*** Opening Material for this exercise ***

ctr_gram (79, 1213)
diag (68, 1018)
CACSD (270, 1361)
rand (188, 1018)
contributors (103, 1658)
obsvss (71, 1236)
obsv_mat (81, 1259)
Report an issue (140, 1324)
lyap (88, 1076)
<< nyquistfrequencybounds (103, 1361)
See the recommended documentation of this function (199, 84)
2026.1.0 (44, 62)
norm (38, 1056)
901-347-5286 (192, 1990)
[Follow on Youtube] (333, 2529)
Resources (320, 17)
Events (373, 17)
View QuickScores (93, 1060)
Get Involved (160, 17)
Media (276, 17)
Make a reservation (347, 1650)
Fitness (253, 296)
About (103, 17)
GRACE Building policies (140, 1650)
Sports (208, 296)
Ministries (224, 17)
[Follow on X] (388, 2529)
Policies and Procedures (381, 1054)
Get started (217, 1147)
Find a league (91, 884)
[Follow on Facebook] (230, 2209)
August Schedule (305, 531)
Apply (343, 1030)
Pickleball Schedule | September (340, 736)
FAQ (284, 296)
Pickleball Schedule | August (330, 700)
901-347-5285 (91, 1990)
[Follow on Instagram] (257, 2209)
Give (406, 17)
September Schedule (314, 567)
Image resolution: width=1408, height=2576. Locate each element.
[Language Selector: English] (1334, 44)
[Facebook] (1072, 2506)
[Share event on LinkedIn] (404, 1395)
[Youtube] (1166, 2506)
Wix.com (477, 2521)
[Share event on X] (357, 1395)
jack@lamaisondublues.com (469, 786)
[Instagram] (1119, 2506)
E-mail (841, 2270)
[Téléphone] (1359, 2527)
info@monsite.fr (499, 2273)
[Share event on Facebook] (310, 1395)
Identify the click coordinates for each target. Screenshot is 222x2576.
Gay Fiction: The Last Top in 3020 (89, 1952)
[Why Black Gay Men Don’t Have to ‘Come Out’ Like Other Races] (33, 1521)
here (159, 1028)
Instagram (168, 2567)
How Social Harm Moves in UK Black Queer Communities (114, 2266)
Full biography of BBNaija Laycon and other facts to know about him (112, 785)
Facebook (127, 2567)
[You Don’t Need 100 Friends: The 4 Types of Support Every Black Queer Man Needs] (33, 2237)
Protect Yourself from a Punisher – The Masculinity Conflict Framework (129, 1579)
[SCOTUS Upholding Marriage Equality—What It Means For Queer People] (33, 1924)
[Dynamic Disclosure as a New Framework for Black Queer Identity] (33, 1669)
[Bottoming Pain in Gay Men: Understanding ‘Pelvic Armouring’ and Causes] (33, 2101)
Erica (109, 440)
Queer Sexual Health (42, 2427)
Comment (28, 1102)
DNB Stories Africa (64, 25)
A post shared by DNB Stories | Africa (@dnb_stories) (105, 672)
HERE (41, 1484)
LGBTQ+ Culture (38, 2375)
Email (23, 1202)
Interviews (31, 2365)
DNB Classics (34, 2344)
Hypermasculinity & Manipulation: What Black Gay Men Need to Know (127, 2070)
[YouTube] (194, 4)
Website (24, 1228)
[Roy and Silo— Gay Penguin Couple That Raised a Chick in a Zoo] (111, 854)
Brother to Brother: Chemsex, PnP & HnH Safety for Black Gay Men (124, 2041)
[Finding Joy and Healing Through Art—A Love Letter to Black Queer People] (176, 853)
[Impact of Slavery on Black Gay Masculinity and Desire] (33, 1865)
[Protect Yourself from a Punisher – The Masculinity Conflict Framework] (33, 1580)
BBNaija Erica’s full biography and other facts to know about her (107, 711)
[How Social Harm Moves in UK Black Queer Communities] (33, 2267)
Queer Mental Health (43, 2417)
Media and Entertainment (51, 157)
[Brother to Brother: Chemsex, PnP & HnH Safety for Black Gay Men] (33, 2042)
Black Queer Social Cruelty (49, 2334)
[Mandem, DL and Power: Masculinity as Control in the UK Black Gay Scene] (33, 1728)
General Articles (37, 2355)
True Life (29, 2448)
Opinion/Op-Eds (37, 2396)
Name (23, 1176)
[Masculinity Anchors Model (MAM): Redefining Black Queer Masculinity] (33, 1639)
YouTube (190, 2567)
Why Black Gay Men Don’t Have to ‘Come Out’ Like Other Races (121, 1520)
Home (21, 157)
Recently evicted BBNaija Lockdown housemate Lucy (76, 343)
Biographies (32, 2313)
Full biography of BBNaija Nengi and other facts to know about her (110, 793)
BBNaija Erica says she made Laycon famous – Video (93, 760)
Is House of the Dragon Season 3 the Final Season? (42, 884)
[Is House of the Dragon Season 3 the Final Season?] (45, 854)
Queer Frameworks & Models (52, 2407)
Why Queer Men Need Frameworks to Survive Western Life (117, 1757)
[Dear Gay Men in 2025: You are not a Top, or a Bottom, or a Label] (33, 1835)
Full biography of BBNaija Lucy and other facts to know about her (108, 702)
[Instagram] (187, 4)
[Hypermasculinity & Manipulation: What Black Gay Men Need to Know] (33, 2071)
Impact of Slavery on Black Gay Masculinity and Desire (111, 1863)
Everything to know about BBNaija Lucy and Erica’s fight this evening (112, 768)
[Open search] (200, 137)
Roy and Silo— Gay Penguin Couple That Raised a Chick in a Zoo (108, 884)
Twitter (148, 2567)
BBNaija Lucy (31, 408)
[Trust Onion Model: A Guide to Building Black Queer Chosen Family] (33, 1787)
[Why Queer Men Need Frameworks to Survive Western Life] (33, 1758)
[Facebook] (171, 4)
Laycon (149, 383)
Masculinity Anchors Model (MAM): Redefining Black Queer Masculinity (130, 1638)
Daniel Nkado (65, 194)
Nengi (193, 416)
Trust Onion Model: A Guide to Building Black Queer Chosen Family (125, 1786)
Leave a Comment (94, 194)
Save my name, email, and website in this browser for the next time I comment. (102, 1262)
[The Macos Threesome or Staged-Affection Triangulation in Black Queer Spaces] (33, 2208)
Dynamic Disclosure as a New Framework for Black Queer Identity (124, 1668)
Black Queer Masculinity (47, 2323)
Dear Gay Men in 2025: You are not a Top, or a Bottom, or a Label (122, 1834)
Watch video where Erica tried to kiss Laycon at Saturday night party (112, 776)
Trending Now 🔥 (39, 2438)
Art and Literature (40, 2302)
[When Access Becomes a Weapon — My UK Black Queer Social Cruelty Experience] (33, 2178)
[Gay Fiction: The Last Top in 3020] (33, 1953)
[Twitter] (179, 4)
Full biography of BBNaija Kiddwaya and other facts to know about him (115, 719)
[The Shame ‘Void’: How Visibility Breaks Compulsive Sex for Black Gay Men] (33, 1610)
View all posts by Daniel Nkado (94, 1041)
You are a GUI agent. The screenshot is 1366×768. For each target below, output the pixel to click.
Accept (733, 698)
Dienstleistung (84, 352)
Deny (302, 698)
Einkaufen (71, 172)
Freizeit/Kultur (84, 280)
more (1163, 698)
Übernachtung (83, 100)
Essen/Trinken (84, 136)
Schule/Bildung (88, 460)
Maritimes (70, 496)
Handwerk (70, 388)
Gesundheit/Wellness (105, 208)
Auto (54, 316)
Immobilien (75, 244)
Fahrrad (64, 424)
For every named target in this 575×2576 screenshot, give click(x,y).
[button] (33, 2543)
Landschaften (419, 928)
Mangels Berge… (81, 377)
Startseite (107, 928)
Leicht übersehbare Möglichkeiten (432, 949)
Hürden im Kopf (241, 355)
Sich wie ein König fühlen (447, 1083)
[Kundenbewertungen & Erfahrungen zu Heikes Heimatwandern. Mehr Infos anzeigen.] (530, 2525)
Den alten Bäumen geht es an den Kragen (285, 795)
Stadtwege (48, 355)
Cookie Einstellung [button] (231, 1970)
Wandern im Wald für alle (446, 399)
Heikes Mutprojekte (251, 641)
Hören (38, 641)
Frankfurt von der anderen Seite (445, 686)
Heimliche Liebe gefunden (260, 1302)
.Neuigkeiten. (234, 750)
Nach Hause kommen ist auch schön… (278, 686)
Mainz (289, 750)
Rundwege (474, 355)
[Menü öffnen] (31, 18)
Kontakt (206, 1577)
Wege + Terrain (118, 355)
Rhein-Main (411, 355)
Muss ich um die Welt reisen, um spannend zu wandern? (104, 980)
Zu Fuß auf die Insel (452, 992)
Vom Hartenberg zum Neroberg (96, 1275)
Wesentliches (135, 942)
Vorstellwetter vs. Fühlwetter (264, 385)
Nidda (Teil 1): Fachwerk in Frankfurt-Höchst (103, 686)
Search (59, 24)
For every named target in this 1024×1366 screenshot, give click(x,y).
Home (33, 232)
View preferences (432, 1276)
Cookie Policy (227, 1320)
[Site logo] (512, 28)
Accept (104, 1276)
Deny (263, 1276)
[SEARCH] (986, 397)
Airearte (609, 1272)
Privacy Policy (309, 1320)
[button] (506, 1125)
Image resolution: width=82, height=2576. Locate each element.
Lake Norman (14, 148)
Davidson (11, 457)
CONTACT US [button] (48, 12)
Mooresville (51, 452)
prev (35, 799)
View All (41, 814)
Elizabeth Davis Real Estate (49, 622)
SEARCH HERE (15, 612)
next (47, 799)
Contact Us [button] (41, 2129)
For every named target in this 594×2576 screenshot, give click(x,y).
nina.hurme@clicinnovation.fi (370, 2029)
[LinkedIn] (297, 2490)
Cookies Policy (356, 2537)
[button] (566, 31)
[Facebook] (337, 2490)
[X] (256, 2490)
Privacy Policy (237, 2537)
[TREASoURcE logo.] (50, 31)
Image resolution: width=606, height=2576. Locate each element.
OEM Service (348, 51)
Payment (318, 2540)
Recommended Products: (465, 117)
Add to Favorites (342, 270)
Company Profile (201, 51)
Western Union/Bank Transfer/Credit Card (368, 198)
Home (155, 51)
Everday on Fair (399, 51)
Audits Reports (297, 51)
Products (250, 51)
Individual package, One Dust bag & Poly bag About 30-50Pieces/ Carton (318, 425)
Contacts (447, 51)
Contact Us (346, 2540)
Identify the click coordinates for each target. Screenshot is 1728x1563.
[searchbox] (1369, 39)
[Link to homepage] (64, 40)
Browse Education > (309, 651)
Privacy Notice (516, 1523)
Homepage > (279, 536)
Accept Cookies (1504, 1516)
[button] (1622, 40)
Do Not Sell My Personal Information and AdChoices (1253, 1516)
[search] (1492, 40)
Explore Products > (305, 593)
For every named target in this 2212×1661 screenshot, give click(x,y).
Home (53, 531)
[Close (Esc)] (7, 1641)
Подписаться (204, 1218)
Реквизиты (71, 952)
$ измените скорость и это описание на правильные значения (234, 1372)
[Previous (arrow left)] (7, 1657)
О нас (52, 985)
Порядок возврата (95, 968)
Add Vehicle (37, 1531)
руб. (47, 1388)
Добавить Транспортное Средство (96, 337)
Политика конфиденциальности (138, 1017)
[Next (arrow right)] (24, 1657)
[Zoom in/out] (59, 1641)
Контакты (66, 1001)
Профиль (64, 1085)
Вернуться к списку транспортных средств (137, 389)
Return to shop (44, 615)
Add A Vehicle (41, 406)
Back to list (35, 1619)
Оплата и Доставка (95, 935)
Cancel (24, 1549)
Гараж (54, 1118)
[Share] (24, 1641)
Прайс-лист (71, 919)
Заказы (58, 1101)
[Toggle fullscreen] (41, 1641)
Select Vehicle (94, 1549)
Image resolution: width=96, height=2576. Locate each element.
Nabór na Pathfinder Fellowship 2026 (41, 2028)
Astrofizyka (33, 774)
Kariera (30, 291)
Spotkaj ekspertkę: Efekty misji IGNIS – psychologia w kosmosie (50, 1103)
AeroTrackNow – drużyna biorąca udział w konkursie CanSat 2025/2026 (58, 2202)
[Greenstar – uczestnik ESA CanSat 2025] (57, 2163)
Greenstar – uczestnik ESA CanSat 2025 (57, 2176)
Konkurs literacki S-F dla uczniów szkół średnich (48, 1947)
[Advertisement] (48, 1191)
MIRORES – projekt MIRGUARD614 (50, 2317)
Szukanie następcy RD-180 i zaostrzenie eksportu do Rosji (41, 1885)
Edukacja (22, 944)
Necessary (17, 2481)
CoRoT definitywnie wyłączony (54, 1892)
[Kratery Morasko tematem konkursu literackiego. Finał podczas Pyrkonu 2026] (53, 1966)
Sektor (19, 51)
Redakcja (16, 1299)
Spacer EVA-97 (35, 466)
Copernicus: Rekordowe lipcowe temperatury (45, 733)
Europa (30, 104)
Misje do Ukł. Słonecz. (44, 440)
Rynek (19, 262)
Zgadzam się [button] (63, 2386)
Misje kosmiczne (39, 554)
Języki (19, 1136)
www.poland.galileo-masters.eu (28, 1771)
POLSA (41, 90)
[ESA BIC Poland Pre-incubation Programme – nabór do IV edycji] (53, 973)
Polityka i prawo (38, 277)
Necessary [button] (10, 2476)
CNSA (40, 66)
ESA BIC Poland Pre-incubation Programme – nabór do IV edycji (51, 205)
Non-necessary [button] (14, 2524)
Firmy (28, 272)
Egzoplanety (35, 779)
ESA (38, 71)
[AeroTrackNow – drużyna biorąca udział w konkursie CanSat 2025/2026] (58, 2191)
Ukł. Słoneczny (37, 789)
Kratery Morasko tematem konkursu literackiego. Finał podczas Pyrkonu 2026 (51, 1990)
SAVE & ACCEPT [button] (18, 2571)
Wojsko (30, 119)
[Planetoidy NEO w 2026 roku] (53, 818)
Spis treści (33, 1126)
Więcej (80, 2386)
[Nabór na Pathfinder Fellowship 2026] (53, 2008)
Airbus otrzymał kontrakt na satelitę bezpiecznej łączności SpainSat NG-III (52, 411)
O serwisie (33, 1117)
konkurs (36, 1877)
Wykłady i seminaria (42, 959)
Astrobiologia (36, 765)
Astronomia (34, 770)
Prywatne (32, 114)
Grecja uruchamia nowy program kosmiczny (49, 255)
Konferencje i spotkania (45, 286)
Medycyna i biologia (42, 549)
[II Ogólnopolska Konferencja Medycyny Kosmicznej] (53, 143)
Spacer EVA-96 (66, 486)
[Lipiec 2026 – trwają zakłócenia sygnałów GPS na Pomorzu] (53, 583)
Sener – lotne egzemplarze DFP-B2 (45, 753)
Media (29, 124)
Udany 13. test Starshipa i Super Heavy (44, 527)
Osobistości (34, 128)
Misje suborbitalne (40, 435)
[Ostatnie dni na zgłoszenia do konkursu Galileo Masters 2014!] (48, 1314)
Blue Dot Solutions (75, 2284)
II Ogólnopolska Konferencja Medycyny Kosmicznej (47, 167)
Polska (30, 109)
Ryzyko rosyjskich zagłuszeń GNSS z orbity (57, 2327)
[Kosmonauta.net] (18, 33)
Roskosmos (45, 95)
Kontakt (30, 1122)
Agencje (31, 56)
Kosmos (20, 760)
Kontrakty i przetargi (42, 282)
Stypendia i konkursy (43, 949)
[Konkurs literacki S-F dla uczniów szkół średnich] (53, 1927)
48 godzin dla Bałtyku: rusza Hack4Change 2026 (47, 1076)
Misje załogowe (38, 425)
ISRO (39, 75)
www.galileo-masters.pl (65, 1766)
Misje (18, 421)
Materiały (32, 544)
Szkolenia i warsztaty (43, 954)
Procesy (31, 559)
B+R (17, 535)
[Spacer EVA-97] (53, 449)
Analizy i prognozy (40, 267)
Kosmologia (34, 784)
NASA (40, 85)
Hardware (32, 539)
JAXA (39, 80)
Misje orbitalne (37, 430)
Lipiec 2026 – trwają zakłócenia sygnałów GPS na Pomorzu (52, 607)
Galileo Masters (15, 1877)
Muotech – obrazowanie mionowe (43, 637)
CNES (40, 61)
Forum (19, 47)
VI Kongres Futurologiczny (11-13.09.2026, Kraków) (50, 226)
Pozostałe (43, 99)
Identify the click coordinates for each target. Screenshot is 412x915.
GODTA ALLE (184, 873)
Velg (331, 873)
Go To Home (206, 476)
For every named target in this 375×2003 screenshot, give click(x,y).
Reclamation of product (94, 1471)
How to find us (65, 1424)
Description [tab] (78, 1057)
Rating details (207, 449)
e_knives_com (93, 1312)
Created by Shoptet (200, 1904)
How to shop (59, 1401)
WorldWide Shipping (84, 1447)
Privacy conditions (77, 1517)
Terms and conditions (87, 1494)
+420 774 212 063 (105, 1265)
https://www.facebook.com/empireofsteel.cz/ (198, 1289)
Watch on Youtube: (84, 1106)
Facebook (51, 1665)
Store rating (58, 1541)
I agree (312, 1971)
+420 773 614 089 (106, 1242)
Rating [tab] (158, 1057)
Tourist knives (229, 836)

*** Closing Material for this exercise ***

Once you have found every line above holding the word "named", copy those lines.

# Answer to this problem:
For every named target in this 575×2576 screenshot, give click(x,y).
For every named target in this 1024×1366 screenshot, give click(x,y).
For every named target in this 594×2576 screenshot, give click(x,y).
For every named target in this 2212×1661 screenshot, give click(x,y).
For every named target in this 375×2003 screenshot, give click(x,y).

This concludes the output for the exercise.